It’s been 11 years since Manvendra Singh Gohil came out, becoming the world’s only openly gay royal.
Back in 2006 when he told the world his sexuality, he was faced with burning effigies, protests and a negative backlash, as well as being disowned by his family.
Ever since, he has travelled the world telling his story, hoping to inspire a new generation of LGBTQ people to embrace themselves, as well as educating communities on the issues that face gay people in his home country.
Most recently he announced plans to transform his palace into a community centre for LGBTQ people.
And going into 2018, Manvendra is going to campaign for reform to India’s anti-LGBTQ laws.
Currently, sexual acts between people of the same sex are illegal, but the Supreme Court of India are reviewing legislation.
“Definitely there has been a huge change in the last 11 years [since I came out]. There have been some parents who have accepted their children,” Manvendra told ABC of the slow but sure social change surrounding homosexuality in India.
“There has also been a lot of change in the way that the media has been reporting. Earlier, the media would get the stories mixed up and say it’s unnatural and illegal and immoral.
“Now the media has also started reporting positive stories, and that’s a very good thing. The more support we get from society outside of the community, that’s something which will help us win our rights.”
Manvendra added that he wasn’t shocked about the negative reaction his coming out 11 years ago, mainly because of the ignorance towards LGBTQ issues in India.
“Even things like sex education is not taught in our education institutions. So it’s absolutely understandable that people are not aware,” he said.

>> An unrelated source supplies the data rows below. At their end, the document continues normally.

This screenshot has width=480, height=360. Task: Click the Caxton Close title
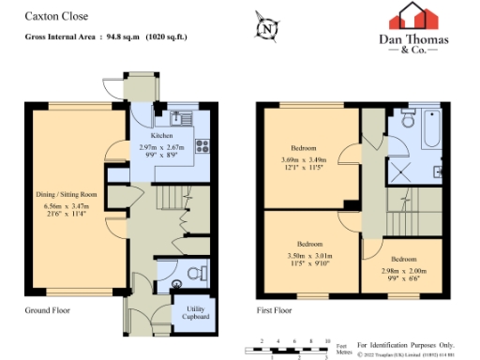coord(50,18)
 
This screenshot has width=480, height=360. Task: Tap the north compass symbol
coord(269,27)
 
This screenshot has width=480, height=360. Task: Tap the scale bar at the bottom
coord(291,349)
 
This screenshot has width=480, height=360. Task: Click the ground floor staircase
coord(170,200)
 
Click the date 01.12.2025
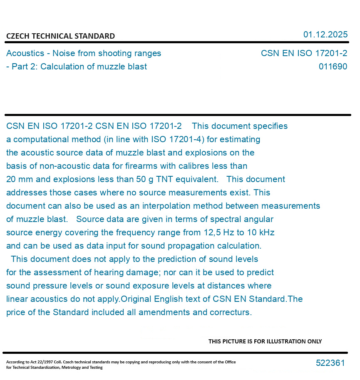click(325, 35)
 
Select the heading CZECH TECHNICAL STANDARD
click(60, 36)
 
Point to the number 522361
click(330, 363)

However, he has vowed to continue instigating change and educating his people to pave way for a brighter future for LGBTQ people in the country.

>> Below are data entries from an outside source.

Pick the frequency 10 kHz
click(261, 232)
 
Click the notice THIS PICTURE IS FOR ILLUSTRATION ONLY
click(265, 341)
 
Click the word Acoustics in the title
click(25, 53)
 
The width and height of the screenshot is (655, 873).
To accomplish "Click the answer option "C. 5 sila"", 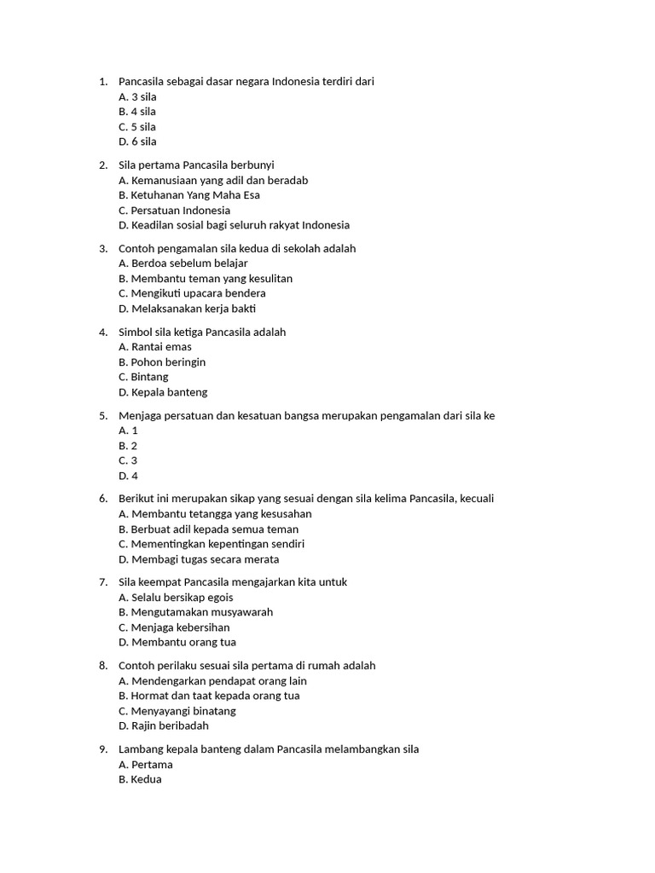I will pos(137,127).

“It’s my duty, the duty of an activist like me, to educate these people about what is the facts,” he said.
“And it’s only then that they will start accepting us and understanding our issues.”
As for the anti-LGBTQ law he wants eradicated, he argued that it’s an archaic piece of legislation that has been left over from India’s colonial era.

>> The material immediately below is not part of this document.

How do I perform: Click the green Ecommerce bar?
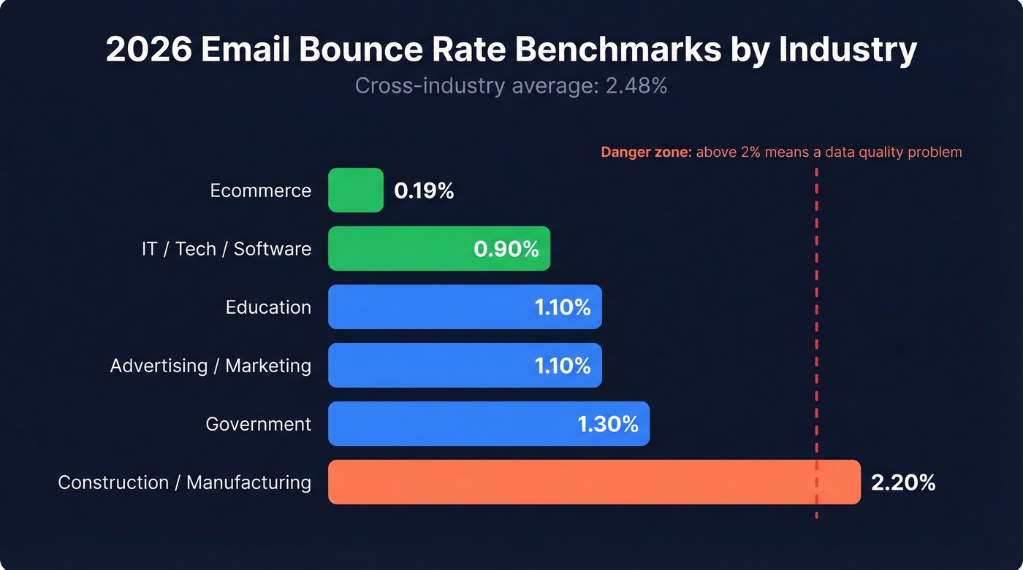[355, 190]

“This law was not an Indian law. One has to understand that homosexuality has been existing in our Indian society since bygone eras,” he said.
“We have temples in India which are centuries old where homoerotic statues have been openly depicted.”
He added: “We have got independence 70 years ago, when we have got rid of the British. I don’t understand the reason why the laws made by them are continued.
“And especially in our country, where our religion is predominantly Hinduism, is openly tolerant towards homosexuality.”